Propagating frugal user feedback through closeness of code dependencies to improve IR-based traceability recovery
Sprache des Titels:
Traceability recovery captures trace links among different software artifacts (e.g., requirements and code) when two artifacts cover the same part of system functionalities. These trace links provide important support for developers in software maintenance and evolution tasks. Information Retrieval (IR) is now the mainstream technique for semi-automatic approaches to recover candidate trace links based on textual similarities among artifacts. The performance of IR-based traceability recovery is evaluated by the ranking of relevant traces in the generated lists of candidate links. Unfortunately, this performance is greatly hindered by the vocabulary mismatch problem between different software artifacts. To address this issue, a growing body of enhancing strategies based on user feedback is proposed to adjust the calculated IR values of candidate links after the user verifies part of these links. However, the improvement brought by this kind of strategies requires a large amount of user feedback, which could be infeasible in practice.
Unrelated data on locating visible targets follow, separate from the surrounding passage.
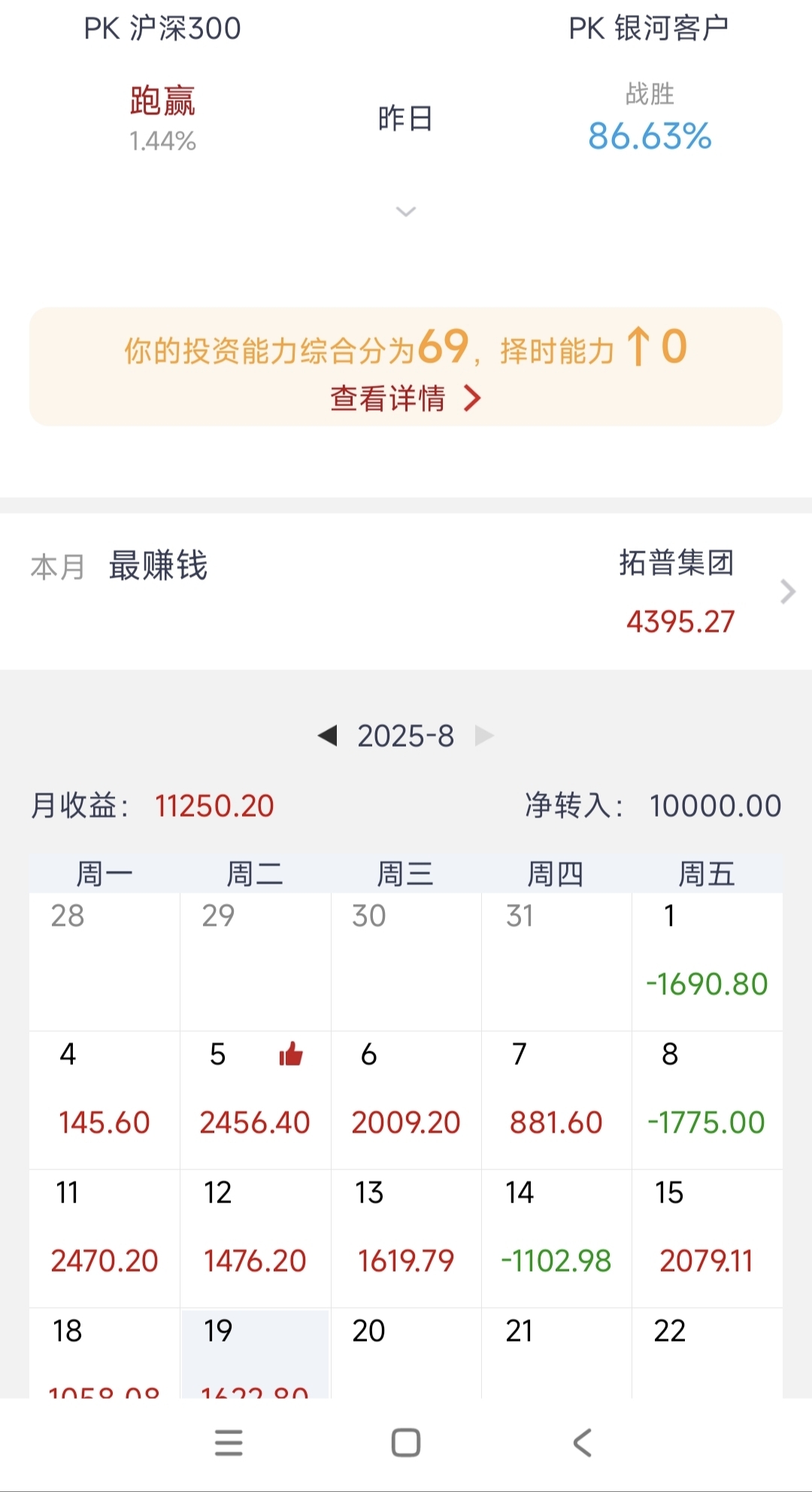This screenshot has height=1492, width=812.
Task: Tap red arrow next to 查看详情
Action: tap(472, 398)
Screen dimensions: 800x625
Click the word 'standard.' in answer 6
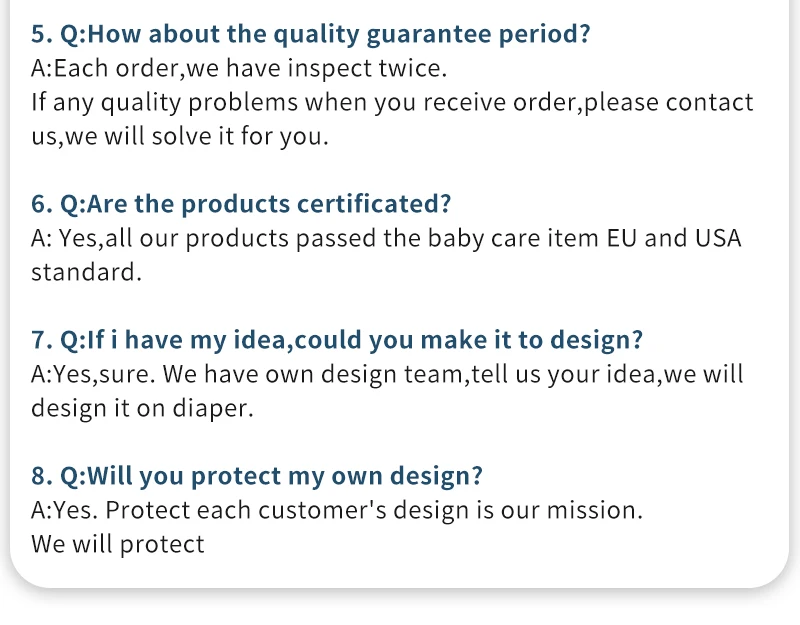[86, 273]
In this paper, we propose to improve IR-based traceability recovery by propagating a small amount of user feedback through the closeness analysis on call and data dependencies in the code. Specifically, our approach first iteratively asks users to verify a small set of candidate links. The collected frugal feedback is then composed with the quantified functional similarity for each code dependency (called closeness) and the generated IR values to improve the ranking of unverified links. An empirical evaluation based on nine real-world systems with three mainstream IR models shows that our approach can outperform five baseline approaches by using only a small amount of user feedback.